Can the casinos be beat using the latest tech gizmos? Not so much....
Written by Doug Hanchard, Contributor

The Rat Pack suggested in the original Ocean's Eleven movie that it was possible to take the House - The Casino's of Las Vegas. The remake with George Clooney made it seem possible in the computer era to take the house in a high tech razzledazzle secured environment. Card counting is not new. MIT students did it in the 1990's without the aid of any high tech gadgets and eventually were caught. Can the house be beat using the latest tech gizmos? Not so much....

In 2002, Phuong Quoc Truong brought together 37 individuals working to beat the Casinos using insiders and software developers creating the TRAN organization. Its goal was to beat the house at blackjack and baccarat. Sound familiar?

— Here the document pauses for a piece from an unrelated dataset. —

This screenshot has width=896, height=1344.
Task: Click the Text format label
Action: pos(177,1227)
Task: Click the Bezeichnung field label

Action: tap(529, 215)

The FBI helped the house win as the leader of gang of 37, who worked a card cheating scam known as the "False Shuffle",  was sentenced to 70 months jail time. The TRAN organization set up sophisticated techniques to beat the house.

According to the three indictments, the defendants and others executed a "false shuffle" cheating scheme at casinos in the United States and Canada during blackjack and mini-baccarat games. The indictments allege that members of the criminal organization bribed casino card dealers and supervisors to perform false shuffles during card games, thereby creating "slugs" or groups of unshuffled cards. The indictments also allege that after tracking the order of cards dealt in a card game, a member of the organization would signal to the card dealer to perform a "false shuffle," and members of the group would then bet on the known order of cards when the slug appeared on the table. By doing so, members of the conspiracy allegedly repeatedly won thousands of dollars during card games, including winning several hundred thousand dollars on one occasion.

The indictments also allege that the members of the organization used sophisticated mechanisms for tracking the order of cards during games, including hidden transmitter devices and specially created software that would predict the order in which cards would reappear during blackjack games.

In the Ocean's Eleven story, the gang took on three casinos that housed all the money in a single vault. The TRAN organization took it a whole new level, trying their scam on 27 casinos across North America. They successfully beat the house to the tune of $7 million  prior to being shut down. The FBI did not disclose if it recovered any proceeds of the organization. U.S. District Court Judge John A. Houston ordered Truong to forfeit $2,791,146 and to pay $5,753,416 in restitution. Let's hope when he gets out of the pen he's not wearing Ted Nugent's shirt...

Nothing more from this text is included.